- Leota
- Coordinates: 33°06′16″N 91°04′34″W﻿ / ﻿33.10444°N 91.07611°W
- Country: United States
- State: Mississippi
- County: Washington
- Elevation: 115 ft (35 m)
- Time zone: UTC-6 (Central (CST))
- • Summer (DST): UTC-5 (CDT)
- GNIS feature ID: 687243

= Leota, Mississippi =

Leota is a ghost town located in Washington County, Mississippi, United States. The settlement, along with its river port Leota Landing, were at one time located directly on the Mississippi River.

==History==
Both Leota and Leota Landing were established on the Leota Plantation, founded in 1825 by Isaac Worthington.

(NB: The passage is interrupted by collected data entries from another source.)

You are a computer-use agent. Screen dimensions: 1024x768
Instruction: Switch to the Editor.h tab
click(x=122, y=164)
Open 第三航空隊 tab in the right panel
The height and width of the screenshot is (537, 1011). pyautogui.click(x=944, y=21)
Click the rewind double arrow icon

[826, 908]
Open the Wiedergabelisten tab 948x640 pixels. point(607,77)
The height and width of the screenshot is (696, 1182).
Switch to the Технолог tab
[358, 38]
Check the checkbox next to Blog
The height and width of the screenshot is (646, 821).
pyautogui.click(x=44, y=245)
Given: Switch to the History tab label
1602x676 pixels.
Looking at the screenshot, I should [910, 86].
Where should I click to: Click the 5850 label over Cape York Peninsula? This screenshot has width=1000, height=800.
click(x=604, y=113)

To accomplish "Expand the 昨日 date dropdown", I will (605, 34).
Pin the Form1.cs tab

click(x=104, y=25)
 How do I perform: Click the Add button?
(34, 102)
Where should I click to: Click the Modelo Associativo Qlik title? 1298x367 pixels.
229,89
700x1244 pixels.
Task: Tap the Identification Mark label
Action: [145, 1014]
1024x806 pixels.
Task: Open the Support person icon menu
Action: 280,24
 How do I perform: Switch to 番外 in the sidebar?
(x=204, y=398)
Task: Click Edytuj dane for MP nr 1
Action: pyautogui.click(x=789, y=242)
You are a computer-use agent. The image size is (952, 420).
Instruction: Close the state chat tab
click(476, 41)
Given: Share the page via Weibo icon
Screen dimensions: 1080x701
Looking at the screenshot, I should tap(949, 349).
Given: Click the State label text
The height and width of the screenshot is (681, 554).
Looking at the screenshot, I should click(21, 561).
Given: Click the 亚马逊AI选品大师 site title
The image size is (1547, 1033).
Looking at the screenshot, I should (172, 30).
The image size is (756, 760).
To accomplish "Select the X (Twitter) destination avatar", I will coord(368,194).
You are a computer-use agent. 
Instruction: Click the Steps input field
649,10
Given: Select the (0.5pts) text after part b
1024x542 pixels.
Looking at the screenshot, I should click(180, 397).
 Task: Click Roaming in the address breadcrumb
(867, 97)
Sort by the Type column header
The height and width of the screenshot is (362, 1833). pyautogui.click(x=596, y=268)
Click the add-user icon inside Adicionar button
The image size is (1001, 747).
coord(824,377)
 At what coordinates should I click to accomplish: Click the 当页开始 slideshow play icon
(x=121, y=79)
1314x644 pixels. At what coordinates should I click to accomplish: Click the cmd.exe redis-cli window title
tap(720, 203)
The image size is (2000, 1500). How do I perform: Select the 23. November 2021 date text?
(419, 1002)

The plantation was located a few miles north on the Mississippi River from the former county seat of Princeton.

The plantation was named by Worthington's daughter Annie, after a favorite fictional character.

Leota was a leading river port between Memphis, Tennessee and Vicksburg, Mississippi, and was a shipping point for cotton.

Leota was incorporated in 1882.

The settlement had a post office, and a population of 50 in 1900.

Little remains of the settlement, which is today covered by forest and a portion of the Mississippi River levee.

==Notable people==
- Wilford Horace Smith - The first black lawyer to win a case before the Supreme Court of the United States.